| Page |
____________

My inclination is to just go ahead and make the change, especially since it will be very good when reading in from lower precision formats, but I'd appreciate any feedback.

swails commented 8 years ago

I'm actually starting to rethink this. Here's my situation:

I built a solvent box in tleap, and wrote a PDB file because, well, that's the only file that every program out there knows how to run with. The CRYST1 record was written with the 109.47 values for unit cell angles, since that's what fits in the space allotted to it.

However, I took that box and ran with it in OpenMM. Which means that I'm not really running a true truncated octahedron -- I'm running something that's very close. If cpptraj implicitly changes this, then cpptraj will not be computing images the same way that OpenMM does.

Same thing applies for cpptraj and sander -- unless cpptraj uses exactly the same values for the angles that sander and pmemd do, its imaging will be ever so slightly different (and that difference I would expect to be magnified when wrapping or unwrapping a very long trajectory).

____________

(A run of entries)
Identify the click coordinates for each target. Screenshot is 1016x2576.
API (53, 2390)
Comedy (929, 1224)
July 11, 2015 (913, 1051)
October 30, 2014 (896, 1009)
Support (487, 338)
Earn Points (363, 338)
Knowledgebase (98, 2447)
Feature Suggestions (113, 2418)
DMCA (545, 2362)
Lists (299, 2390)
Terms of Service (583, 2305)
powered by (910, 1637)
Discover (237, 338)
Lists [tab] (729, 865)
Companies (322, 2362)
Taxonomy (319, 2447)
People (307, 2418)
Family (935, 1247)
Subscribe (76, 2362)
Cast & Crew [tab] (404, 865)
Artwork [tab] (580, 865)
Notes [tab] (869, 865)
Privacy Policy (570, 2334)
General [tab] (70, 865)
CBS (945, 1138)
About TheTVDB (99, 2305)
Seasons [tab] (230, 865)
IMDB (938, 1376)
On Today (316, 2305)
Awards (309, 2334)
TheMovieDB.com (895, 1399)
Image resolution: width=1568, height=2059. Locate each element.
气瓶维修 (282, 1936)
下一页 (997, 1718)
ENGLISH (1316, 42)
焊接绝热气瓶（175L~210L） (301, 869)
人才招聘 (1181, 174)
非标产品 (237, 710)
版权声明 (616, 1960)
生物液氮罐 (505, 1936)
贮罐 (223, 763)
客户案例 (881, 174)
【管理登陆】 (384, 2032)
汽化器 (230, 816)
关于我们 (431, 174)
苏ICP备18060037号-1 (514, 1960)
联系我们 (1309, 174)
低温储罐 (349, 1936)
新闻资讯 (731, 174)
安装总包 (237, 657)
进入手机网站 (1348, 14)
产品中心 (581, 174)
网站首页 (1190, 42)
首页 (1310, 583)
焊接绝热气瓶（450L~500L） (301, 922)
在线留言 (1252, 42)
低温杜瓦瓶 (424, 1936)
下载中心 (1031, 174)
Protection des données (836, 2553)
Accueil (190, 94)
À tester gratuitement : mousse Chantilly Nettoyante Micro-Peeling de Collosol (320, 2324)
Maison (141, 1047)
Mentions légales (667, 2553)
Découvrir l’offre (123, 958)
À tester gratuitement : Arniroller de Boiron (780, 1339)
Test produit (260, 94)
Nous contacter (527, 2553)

____________

| Directions for this task |
Answer these questions from the thread:
1. What value was written in the CRYST1 record for the unit cell angles?
2. In which program was the boxed system run?
3. Which two programs must cpptraj match in angle values for its imaging to be the same?
None of the entries matter for this.

| Expected answer |
1. 109.47
2. OpenMM
3. sander and pmemd